WHAT TO DO> The expected output is the line bearing "Instruction: Click the printer icon button" followed by all remaining lines of the records, each restated word for word.

INPUT DATA>

********

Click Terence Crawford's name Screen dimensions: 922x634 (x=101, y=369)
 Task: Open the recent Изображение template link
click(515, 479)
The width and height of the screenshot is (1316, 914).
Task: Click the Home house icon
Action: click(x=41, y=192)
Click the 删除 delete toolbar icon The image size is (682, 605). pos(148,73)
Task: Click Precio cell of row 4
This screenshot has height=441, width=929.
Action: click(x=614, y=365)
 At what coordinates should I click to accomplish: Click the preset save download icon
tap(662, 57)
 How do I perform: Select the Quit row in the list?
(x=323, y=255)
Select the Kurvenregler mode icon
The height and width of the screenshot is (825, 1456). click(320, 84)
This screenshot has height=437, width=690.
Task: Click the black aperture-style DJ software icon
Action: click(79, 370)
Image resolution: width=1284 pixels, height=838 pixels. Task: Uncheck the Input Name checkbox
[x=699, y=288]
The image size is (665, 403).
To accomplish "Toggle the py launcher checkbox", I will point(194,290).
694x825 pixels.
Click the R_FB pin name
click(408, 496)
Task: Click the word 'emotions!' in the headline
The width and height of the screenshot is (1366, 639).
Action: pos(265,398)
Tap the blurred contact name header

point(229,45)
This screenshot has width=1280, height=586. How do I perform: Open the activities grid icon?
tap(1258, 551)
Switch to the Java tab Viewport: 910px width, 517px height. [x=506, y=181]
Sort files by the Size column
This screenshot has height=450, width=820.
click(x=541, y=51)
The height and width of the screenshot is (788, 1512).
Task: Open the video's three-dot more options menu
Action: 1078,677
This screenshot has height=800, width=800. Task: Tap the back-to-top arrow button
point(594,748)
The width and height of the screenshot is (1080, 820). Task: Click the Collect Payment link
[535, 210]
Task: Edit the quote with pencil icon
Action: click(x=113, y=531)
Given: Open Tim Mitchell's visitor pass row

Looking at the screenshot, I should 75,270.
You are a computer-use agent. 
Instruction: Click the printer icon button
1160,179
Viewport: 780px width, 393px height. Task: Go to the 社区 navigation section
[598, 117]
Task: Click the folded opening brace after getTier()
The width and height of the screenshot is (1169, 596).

********

RESPONSE TO THE EXERCISE>
Instruction: Click the printer icon button
1160,179
Viewport: 780px width, 393px height. Task: Go to the 社区 navigation section
[598, 117]
Task: Click the folded opening brace after getTier()
The width and height of the screenshot is (1169, 596).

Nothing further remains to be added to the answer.